# Start of Excerpted passage
Malibu Beach Inn: Is Perception Reality?

in City/Lifestyle/News/Politics by

By Lester Tobias

At Monday night’s planning commission meeting (Dec. 18th, 2017), the owners of the Malibu Beach Hotel had two agenda items up for approval, denial, or (in this case) continuation.

Confusion was the order of the day.  The biggest question on the minds of those watching the proceedings, and of those who had even briefly reviewed the staff report was “how does a project requiring so many obviously deniable discretionary requests even get to a hearing?”

The staff report, and the staff presentations, were both unequivocal.  The project required variances of which the first four findings could not be made.  The new owners wanted to count the historically illegal occupancies of the “guests only” restaurant as “grandfathered”, and only add required parking to any additional seating beyond the illegal seating count.  Not gonna happen. The offsite parking and valet and parking study plan was not approvable in its submitted state.  The project sits in the wastewater moratorium zone, and the existing septic system (and by extension, the permitted use capacities) could not be expanded.  And finally, a “condition” of Public Works was that a flashing light crosswalk would need to be installed, across the PCH, in front of the hotel to provide safe(?) passage for the valet parkers.  Who in their right mind would approve such an impactful device for the convenience of valet parkers? (read on and you will find out…sort of…)

However, owner Simon Mani’s testimony at the hearing painted a different picture.  He made several bold and confident statements.  A mashup of his testimony goes like this:
“The city was with us 100% of the time, to build the pool, to build the crosswalk…we’re gonna get it next week….we’ve done whatever the city has wanted….we are gonna build a crosswalk…it’s not a variance…everything we’re doing is within our rights…we worked with Coastal…we’re not going outside the box…we’re not here to fight anybody….we just want a pool…that’s all we want…”
Drop the mic.
So who’s right and who’s…ummmm…not right?  In order to attempt an answer, the numerous requests must be unpacked.  So, taking Mr. Mani’s statement that, “All we want is a pool” at face value, the answer is that the proposed pool location requires the relocation of 30 parking spaces.  Since the existing hotel has more rooms than all other beach hotels in Malibu combined, and was quadrupled in size (legally) in 1987, there is no room to relocate the 30 spaces on site.  That means that the Mani brothers need to obtain approval for offsite parking which is NOT within their rights. It would require a discretionary approval.  staff-1, applicant-0.
But, Mr. Mani does not just want a pool. He wants the city to accept an historical abuse of the hotel’s use limitations imposed by the CUP as a given, and basically wave a magic regulatory wand to adjust those limitations  UPWARD to his representation of its actual restaurant use  That’s a big ask, and to say that “everything we are doing is within our rights” is eyebrow raising, to say the least.  Staff-2, Applicant-0.
Mr. Mani also wants the existing septic system, installed in 2006 and sized for a 47 room hotel with a “guests only” restaurant, to be relocated (again, to make room for the pool) and to not violate the moratorium’s restrictions.  The only way this can be accomplished is with some serious recalculation of the approved use capacities and then an acceptance of the “actual” versus “legally approved” capacities, then somehow justifying that a restaurant expansion will not add any impact to the system.  So when the moratorium states that one can not increase the loads onto existing systems, and kind of alludes to the fact that new systems are prohibited, and Mr. Mani wants to both install a new system and increase the loads, it seems like those requests are not within his rights.  Staff-3, Applicant-0.
# End of Excerpted passage
# Start of Stored records
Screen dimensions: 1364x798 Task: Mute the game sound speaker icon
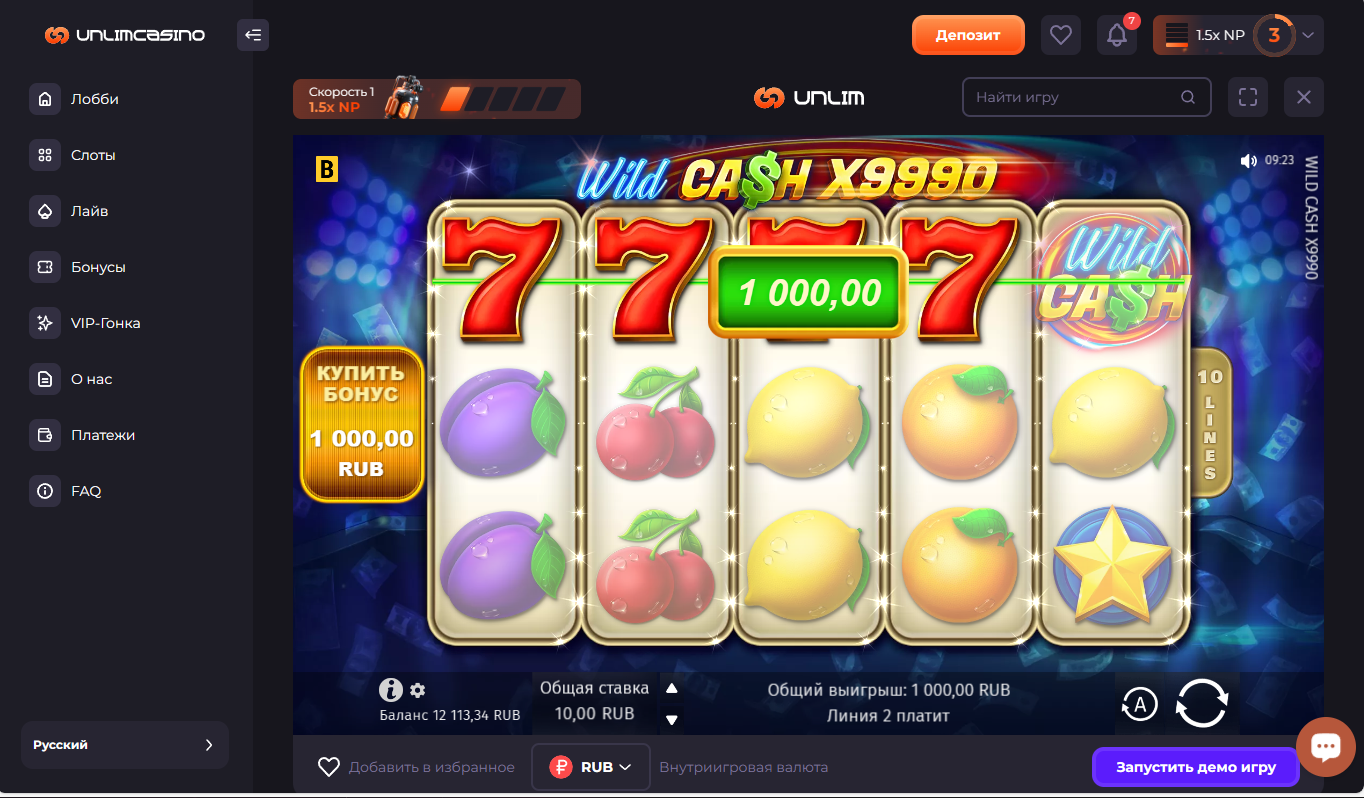[1248, 160]
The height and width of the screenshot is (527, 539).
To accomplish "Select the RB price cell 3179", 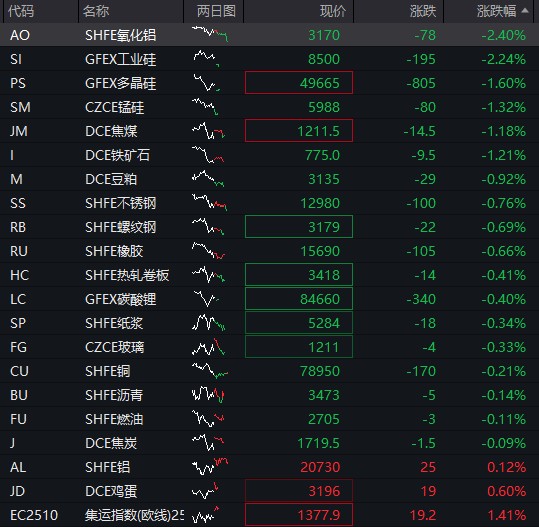I will (x=299, y=227).
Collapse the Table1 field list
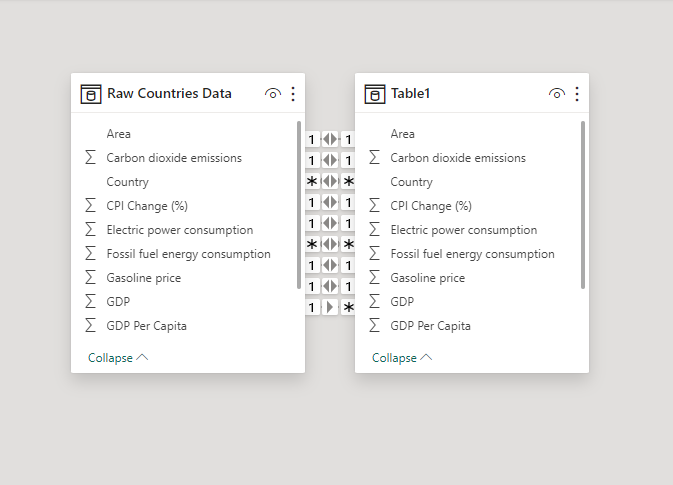 click(401, 358)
# End of Stored records
• Written tasks:
[A] In the Malibu Beach Inn article, how many parking spaces must be relocated for the proposed pool?
[B] Say whether each statement agrees with the Malibu Beach Inn article, and quote the words of the article that decide it: (i) The existing septic system was installed in 2006. (ii) The hotel's 1987 expansion to quadruple its size was illegal. (iii) Staff found the offsite parking and valet plan approvable as submitted.

• Exercise answers:
[A] 30 parking spaces.

[B]
(i) Yes: "installed in 2006 and sized for a 47 room hotel"
(ii) No: "was quadrupled in size (legally) in 1987"
(iii) No: "The offsite parking and valet and parking study plan was not approvable in its submitted state."